いつもなら魔族たちの声が聞こえ始める時間帯なのだが、今日は静まり返っている。

新兵器設置ポイントにて、周辺警戒を担当している公国軍の兵達も同様の感触を持っているようで、無駄口も少なめにじっと魔族軍のいる東側を睨みつけている。

そこに、偵察に出ていた若い公国兵の男が戻って来た。

「いつもと違った陣形を組んでいます。中央にだけ兵を集めている様子です」

「新しい動きだな。本部にも連絡してくれ」

このポイントにてリーダーを務める壮年の男性士官が指示を出し、「了解」と偵察兵が返そうとした時であった。

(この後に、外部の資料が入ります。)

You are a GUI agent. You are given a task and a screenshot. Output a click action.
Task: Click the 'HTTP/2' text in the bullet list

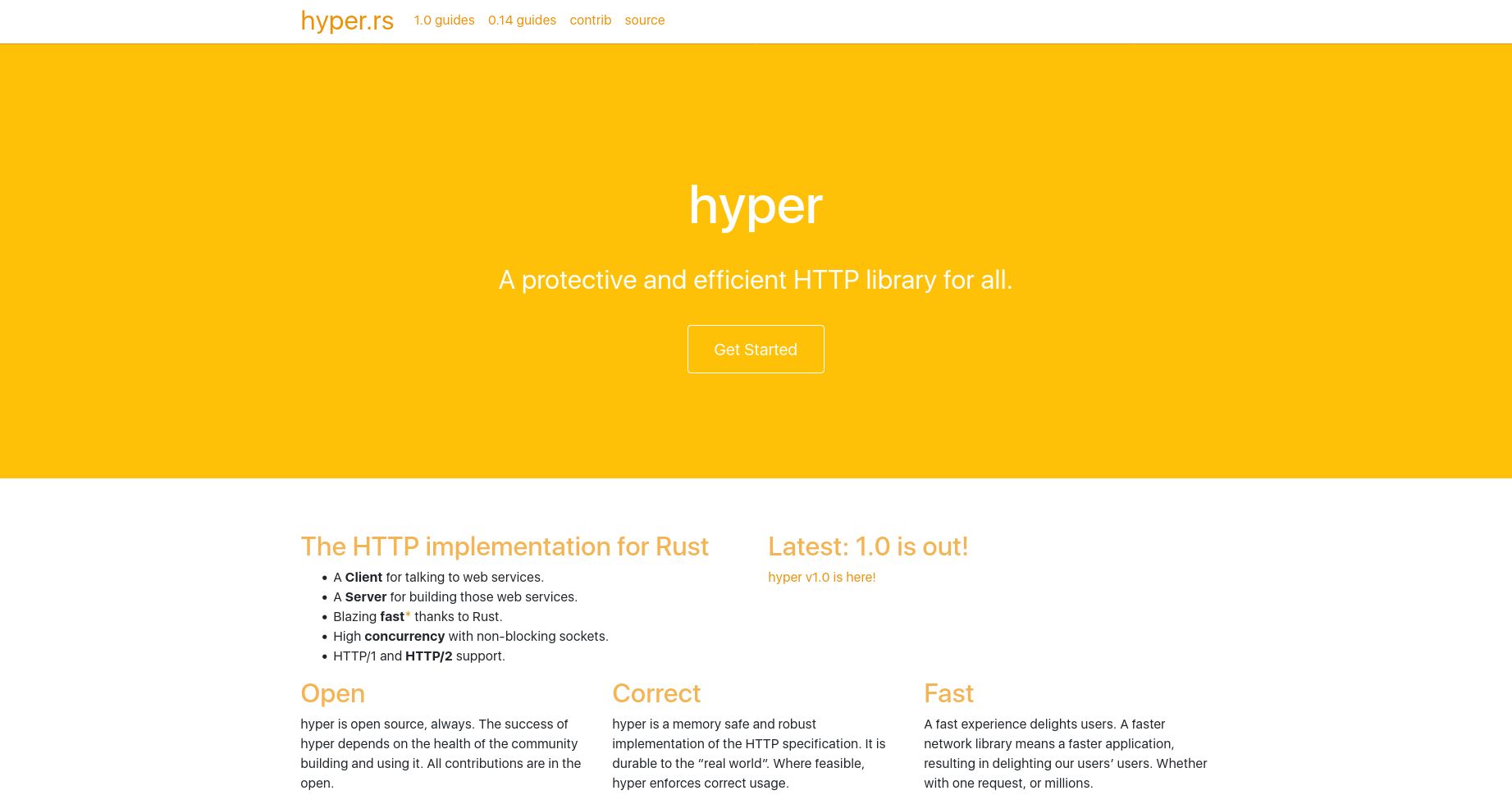click(428, 656)
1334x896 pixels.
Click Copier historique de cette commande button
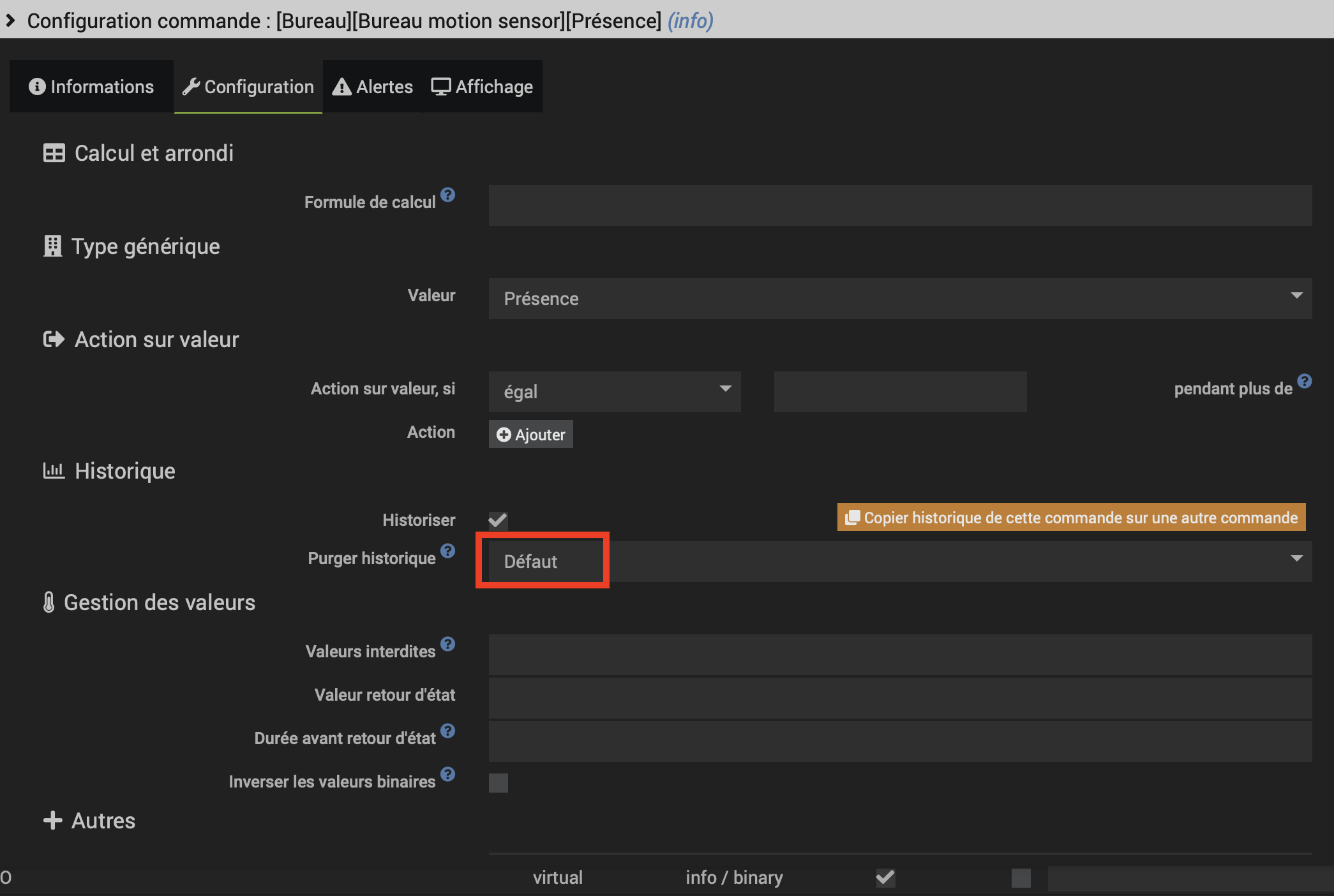click(1071, 518)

ヒュンヒュンと空気を裂く音とともに、多数の矢が飛来して周辺の地面や木に突き刺さる。いつもより明らかに、射撃攻撃の「密度」が高い。

「これは、中央突破するつもりですかね?」

新兵器設置用に掘っていた塹壕に隠れるように姿勢を下げつつ、イエローは士官に訊いた。

「その可能性はあります。力押しかもしれません。おい、状況も併せて本部に連絡だ!」

「了解!」

偵察に出ていた若い公国兵は、身を屈めつつ、後方に向かって小走りに出て行った。不穏な空気を感じ取って、イエローは頭の中でボヤく。